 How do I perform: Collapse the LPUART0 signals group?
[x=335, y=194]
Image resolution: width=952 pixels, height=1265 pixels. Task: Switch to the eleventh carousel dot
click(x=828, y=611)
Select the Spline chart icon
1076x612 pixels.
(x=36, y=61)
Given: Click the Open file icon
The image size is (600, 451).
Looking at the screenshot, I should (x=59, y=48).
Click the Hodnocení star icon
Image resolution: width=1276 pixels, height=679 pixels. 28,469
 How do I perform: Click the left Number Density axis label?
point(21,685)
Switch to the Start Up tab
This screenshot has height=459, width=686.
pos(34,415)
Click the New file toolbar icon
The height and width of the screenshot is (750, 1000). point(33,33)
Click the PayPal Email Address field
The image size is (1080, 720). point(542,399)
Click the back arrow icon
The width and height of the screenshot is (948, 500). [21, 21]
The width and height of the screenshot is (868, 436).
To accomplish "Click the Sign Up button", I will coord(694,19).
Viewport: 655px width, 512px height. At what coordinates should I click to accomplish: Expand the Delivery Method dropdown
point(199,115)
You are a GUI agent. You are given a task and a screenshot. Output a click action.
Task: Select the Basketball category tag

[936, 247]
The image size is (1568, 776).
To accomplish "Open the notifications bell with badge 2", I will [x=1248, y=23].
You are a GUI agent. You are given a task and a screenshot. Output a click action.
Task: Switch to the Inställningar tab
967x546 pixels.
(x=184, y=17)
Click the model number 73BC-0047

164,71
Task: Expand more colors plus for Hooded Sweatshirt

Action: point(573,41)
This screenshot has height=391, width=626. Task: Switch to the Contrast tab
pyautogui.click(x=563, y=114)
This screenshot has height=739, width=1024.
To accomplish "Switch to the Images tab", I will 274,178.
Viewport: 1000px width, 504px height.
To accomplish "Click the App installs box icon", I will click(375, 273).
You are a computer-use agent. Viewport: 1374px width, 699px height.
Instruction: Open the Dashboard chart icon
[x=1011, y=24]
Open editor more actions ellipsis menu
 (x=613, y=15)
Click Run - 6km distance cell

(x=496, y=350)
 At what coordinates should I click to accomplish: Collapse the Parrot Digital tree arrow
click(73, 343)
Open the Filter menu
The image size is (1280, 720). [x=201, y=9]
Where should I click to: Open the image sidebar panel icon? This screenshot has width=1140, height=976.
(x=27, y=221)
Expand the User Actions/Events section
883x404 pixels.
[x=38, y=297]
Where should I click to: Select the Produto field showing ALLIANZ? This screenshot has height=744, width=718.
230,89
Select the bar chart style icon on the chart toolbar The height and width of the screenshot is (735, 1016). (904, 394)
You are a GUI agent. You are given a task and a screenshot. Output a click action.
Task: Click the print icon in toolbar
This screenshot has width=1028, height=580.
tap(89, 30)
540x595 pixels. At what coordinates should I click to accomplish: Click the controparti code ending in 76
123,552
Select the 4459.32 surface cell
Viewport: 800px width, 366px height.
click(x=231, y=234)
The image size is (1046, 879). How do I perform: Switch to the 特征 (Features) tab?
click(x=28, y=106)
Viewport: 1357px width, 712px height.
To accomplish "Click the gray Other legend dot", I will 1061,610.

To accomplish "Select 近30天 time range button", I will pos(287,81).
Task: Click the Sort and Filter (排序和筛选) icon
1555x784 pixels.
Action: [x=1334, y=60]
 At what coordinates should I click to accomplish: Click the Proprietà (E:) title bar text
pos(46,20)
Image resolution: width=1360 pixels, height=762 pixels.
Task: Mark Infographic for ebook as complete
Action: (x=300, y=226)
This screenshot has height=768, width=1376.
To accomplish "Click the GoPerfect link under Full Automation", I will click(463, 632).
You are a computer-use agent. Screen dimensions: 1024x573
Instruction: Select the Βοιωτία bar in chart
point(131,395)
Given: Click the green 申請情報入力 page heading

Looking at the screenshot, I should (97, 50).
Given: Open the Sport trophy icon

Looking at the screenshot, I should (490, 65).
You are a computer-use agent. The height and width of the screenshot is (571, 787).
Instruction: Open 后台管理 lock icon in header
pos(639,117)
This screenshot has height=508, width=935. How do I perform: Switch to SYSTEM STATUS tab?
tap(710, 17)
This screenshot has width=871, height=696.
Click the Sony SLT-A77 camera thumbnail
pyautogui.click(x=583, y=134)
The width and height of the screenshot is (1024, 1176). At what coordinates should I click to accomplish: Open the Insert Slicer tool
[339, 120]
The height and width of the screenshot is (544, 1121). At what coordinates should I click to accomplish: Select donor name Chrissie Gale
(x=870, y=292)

● ● ●

■ Description of the task ■
Output exactly one stretch of the listing: from the line containing "Open the Filter menu" through the line containing "Task: Click the Sort and Filter (排序和筛选) icon", both end lines included.

■ Solved problem ■
Open the Filter menu
The image size is (1280, 720). [x=201, y=9]
Where should I click to: Open the image sidebar panel icon? This screenshot has width=1140, height=976.
(x=27, y=221)
Expand the User Actions/Events section
883x404 pixels.
[x=38, y=297]
Where should I click to: Select the Produto field showing ALLIANZ? This screenshot has height=744, width=718.
230,89
Select the bar chart style icon on the chart toolbar The height and width of the screenshot is (735, 1016). (904, 394)
You are a GUI agent. You are given a task and a screenshot. Output a click action.
Task: Click the print icon in toolbar
This screenshot has width=1028, height=580.
tap(89, 30)
540x595 pixels. At what coordinates should I click to accomplish: Click the controparti code ending in 76
123,552
Select the 4459.32 surface cell
Viewport: 800px width, 366px height.
click(x=231, y=234)
The image size is (1046, 879). How do I perform: Switch to the 特征 (Features) tab?
click(x=28, y=106)
Viewport: 1357px width, 712px height.
To accomplish "Click the gray Other legend dot", I will 1061,610.

To accomplish "Select 近30天 time range button", I will pos(287,81).
Task: Click the Sort and Filter (排序和筛选) icon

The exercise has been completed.